### Consigne
Dans le passage sur les motifs d'opposition, de quelle date est la déclaration d'opposition modifiée de l'Opposante ?

### Passage fourni

- - -

Les motifs d’opposition

[10]           Les différents motifs d’opposition soulevés par l’Opposante dans sa déclaration d’opposition modifiée du 9 mars 2011 peuvent se résumer ainsi :

1.      La demande d’enregistrement ne satisfait pas aux exigences de l’article 30 (a) de la Loi en ce que la demande ne renferme pas un état dressé dans les termes ordinaires du commerce, des marchandises ou services spécifiques en liaison avec lesquels la Marque a été employée;

2.      La demande d’enregistrement ne satisfait pas aux exigences de l’article 30 (b) de la Loi en ce que la Marque n’a pas été employée au Canada depuis 1982 par la Requérante ou ses prédécesseurs en titre désignés dans sa demande d’enregistrement;

3.      La Marque n’est pas enregistrable en vertu des dispositions de l’article 12(1)(b) de la Loi car elle donne, soit sous sa forme graphique, écrite ou sonore une description claire ou donne une description fausse et trompeuse, dans la langue française ou anglaise, de la nature ou de la qualité ou du lieu d’origine des Marchandises ou Services. Le mot « massif » est un terme qui désigne dans l’industrie touristique en général des produits ou services reliés aux activités tenues en montagne telles, par exemple, le ski alpin, le surf des neiges, la randonnée pédestre ou d’autres sports et loisirs d’extérieur;

4.      La Marque est une marque dont l’article 10 de la Loi interdit l’adoption car cette marque, en raison d’une pratique commerciale ordinaire et authentique, est devenue reconnue au Canada comme désignant le genre, la qualité des marchandises ou services décrits dans la demande et que, conséquemment, personne ne peut l’adopter comme marque de commerce en liaison avec les Marchandises ou Services ou autres marchandises et services de la même catégorie générale ou l’employer d’une manière susceptible d’induire en erreur;

5.      La Marque n’est pas distinctive au sens de l’article 2 de la Loi en ce qu’elle ne distingue pas ou n’est pas apte à distinguer les Marchandises et Services de ceux des autres, notamment ceux de l’Opposante en ce qu’eu égard principalement à ce que déjà mentionné plus haut et que la Marque est constituée d’un terme ordinaire et commun à l’industrie touristique et elle est par conséquent incapable de distinguer les Marchandises et les Services.

- - -

### Liste des enregistrements
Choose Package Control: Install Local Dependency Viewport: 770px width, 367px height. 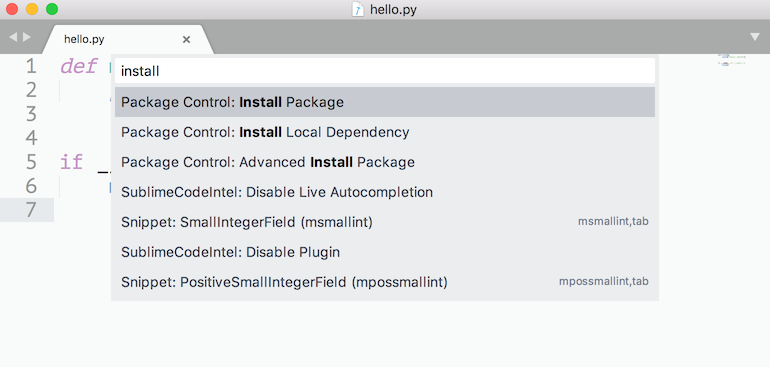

- - -

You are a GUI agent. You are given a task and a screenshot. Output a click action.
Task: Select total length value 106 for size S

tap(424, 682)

- - -

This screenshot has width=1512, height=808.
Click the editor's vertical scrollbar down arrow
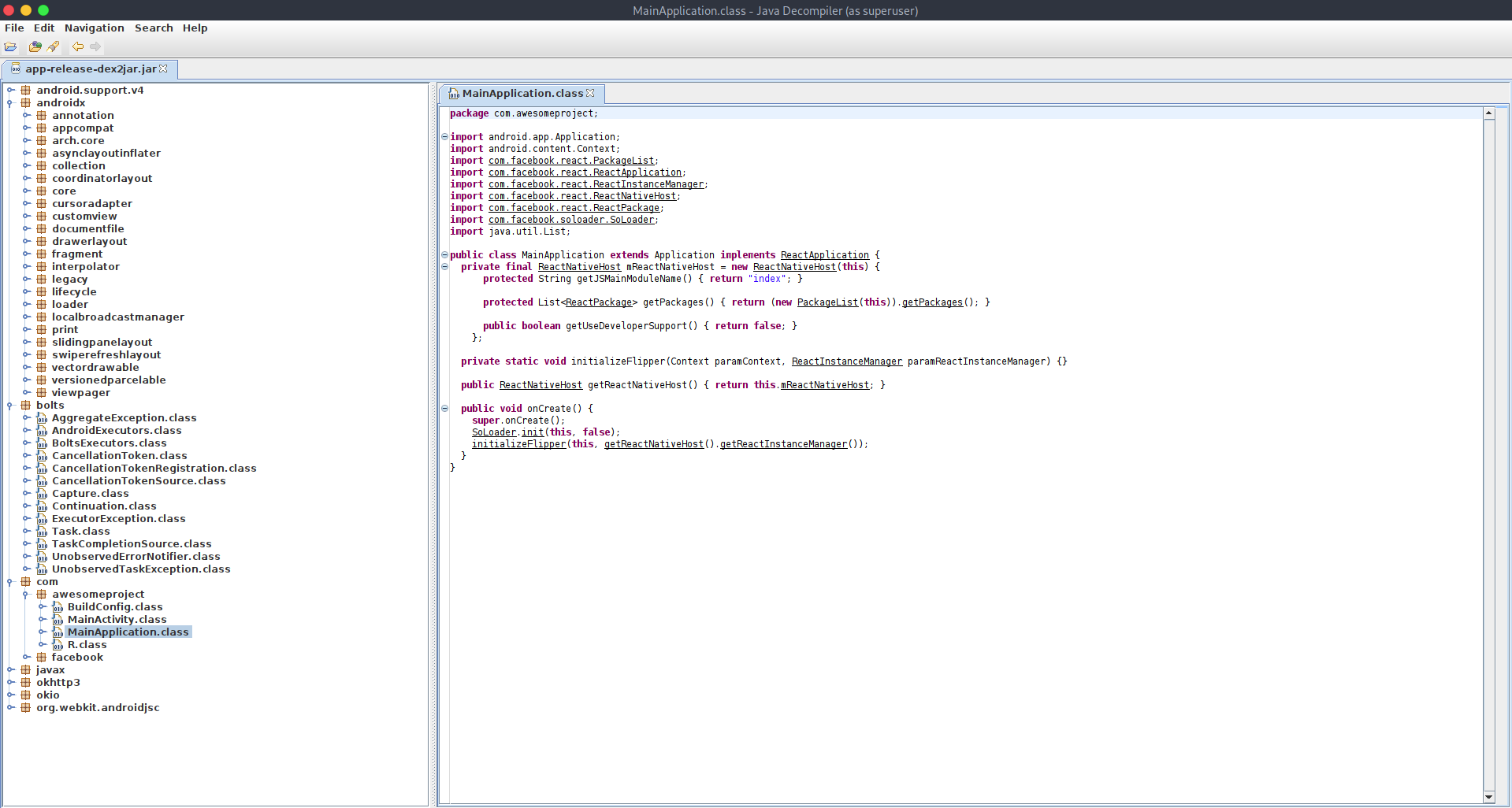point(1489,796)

- - -

### Résultat
Du 9 mars 2011.